EXERCISE INPUTS:
===============

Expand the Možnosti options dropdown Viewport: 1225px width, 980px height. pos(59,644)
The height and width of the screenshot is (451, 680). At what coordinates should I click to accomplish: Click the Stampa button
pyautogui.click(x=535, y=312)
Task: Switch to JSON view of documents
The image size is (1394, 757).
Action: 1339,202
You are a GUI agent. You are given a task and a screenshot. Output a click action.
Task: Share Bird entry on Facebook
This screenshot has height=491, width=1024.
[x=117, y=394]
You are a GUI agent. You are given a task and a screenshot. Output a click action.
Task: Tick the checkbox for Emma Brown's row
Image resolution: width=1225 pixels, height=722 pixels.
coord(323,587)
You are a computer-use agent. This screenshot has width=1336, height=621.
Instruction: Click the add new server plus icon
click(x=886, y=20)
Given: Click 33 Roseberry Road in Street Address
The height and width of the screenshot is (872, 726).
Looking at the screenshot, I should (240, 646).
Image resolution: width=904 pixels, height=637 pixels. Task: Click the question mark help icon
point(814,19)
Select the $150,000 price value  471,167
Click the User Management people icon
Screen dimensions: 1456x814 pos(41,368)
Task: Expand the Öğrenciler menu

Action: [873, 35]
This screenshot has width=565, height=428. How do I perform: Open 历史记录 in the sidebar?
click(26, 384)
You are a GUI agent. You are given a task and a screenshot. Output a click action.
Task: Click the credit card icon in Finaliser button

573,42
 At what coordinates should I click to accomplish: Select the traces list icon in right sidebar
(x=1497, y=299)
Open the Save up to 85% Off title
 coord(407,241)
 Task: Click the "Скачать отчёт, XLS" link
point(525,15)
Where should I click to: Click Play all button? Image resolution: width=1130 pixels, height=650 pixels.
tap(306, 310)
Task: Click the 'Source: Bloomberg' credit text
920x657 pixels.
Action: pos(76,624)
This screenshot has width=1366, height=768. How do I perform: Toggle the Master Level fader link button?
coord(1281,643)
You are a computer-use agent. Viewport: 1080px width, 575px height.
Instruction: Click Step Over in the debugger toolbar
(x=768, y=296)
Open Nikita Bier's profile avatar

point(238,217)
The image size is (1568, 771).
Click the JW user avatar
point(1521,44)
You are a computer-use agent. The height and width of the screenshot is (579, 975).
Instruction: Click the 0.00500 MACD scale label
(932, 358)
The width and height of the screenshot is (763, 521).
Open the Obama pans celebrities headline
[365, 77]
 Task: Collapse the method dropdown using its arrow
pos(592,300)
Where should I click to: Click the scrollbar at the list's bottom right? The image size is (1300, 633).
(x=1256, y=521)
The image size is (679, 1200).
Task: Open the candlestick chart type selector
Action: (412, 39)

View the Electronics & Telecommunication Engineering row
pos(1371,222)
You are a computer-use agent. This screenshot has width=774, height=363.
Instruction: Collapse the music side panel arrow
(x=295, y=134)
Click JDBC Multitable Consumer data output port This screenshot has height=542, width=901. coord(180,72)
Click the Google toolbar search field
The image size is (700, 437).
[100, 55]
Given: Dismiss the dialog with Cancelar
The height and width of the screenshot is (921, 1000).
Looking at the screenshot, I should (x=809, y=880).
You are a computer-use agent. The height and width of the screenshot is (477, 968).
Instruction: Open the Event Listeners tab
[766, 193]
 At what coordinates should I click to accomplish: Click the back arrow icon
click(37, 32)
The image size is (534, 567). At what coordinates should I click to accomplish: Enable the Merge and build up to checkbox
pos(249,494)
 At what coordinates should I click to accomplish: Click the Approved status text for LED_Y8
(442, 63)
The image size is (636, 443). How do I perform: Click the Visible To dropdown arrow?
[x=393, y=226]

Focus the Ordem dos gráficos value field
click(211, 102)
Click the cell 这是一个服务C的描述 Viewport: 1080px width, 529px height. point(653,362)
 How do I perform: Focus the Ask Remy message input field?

===============

AIM OF THE TASK: Start at the first line of the entries and stop at the line that contains "Task: Switch to JSON view of documents". Repeat every line in that span exactly, and nothing beyond it.

SOLUTION:
Expand the Možnosti options dropdown Viewport: 1225px width, 980px height. pos(59,644)
The height and width of the screenshot is (451, 680). At what coordinates should I click to accomplish: Click the Stampa button
pyautogui.click(x=535, y=312)
Task: Switch to JSON view of documents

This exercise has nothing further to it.